After 30 years, Beetlejuice is resurrected as a Broadway musical

A musical adaptation of Beetlejuice will bring the raunchy Ghost with the Most and lots of family drama to the stage in Washington D.C. this fall before haunting Broadway.
Beetlejuice is being revived as a musical 30 years after the 1998 film. Credit: Warner Bros.

Beetlejuice is being revived as a musical 30 years after the 1998 film. Credit: Warner Bros.

After three decades, pop culture's favorite undead charmer Beetlejuice is being resurrected for Broadway.

 

Unlike some head-scratching musical adaptations, this one makes sense. The 1998 film already has one of the most iconic musical scenes, a dinner scene where the Michael Keaton gleefully possesses everyone around the dinner table and makes them dance to Harry Belafonte’s Banana Boat Song.

 

The show will premiere at the National Theatre in Washington, D.C. this October, then transfer to Broadway.

 

This production will take that angle by playing up the family drama, director Alex Timbers (Bloody Bloody Andrew Jackson) tells the New York Times. He sees the film as a “family drama” whether it’s the Deetzes or the deceased couple who haunt their old home, the Maitlands.

 

Don’t expect a lovefest though. The production also promises a Beetlejuice who is “ruder, raunchier and more repellant than ever.” We’ll see about that — the show’s writers are a former New York magazine theater critic (Scott Brown) and Upright Citizens Brigade Theater artistic director (Anthony King).

How those two ideas come together could be interesting.

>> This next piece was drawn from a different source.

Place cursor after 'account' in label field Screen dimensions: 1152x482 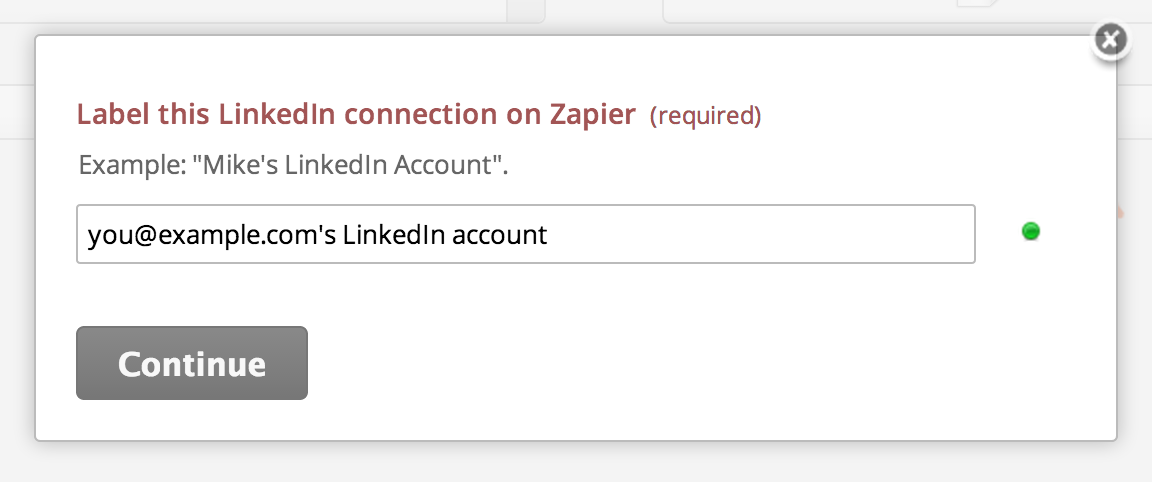click(549, 234)
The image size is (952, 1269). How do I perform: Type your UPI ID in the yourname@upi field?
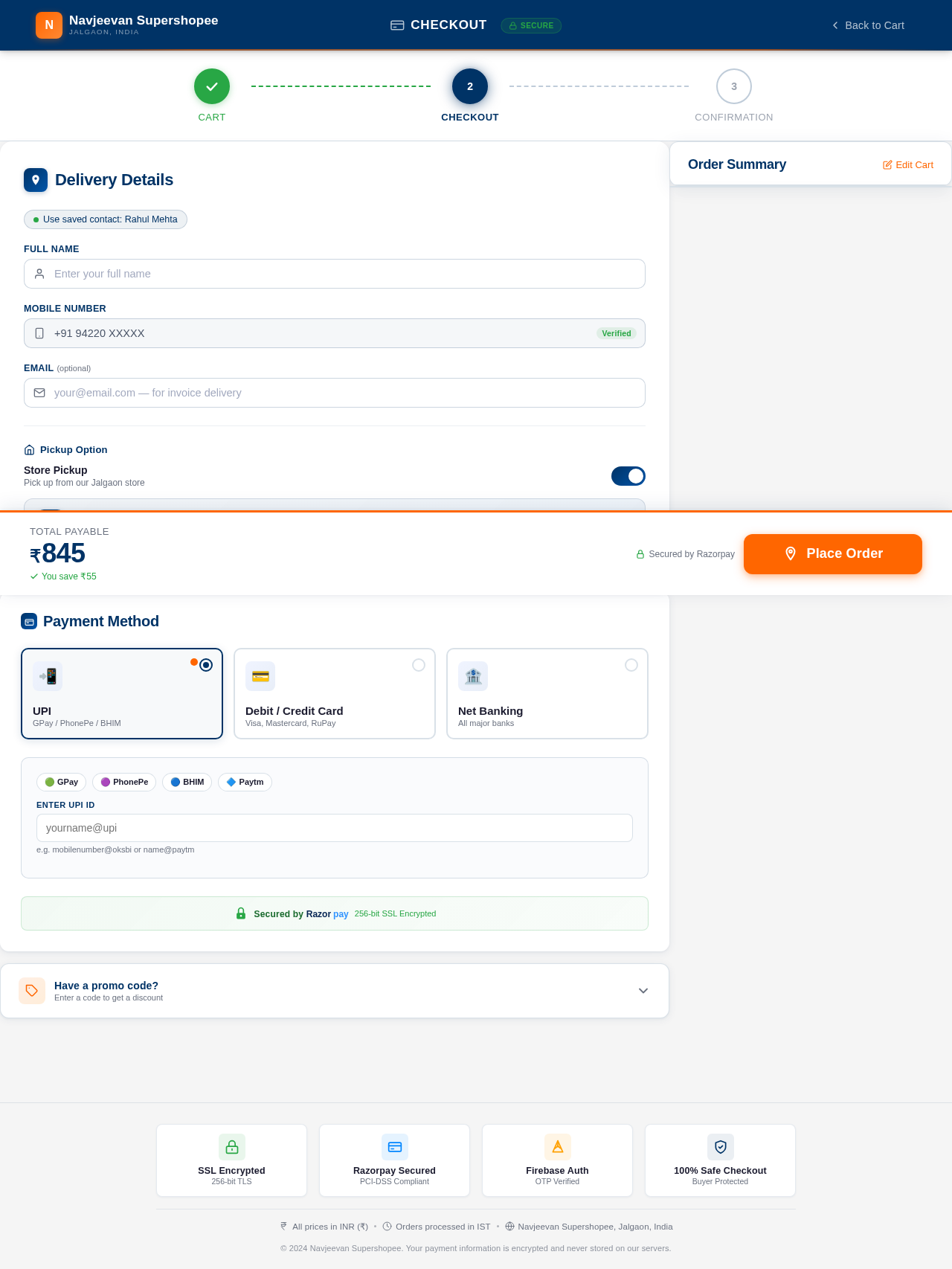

Broadway adaptations of classic films can be great and actually add something new to the story. The best example was the lamentably short-lived Groundhog Day, Tim Minchin’s gem of a musical that didn’t just retell the movie, but gave its background characters new life and mined the depths Phil Connors sinks to psychologically and philosophically while contemplating his own immortality.

Songwriting duties for Beetlejuice are being handled by Eddie Perfect, who’s also writing the musical adaptation of King Kong (this is an absolutely real project that is happening). No casting has been announced.

As for the technical side, the show has some serious veterans at the helm: Scenic design is in the hands of David Korins (Hamilton), costume design is by six-time Tony winner William Ivey Long, puppet design by The Lion King’s Michael Curry and special effects design by Jeremy Chernick (Harry Potter and the Cursed Child).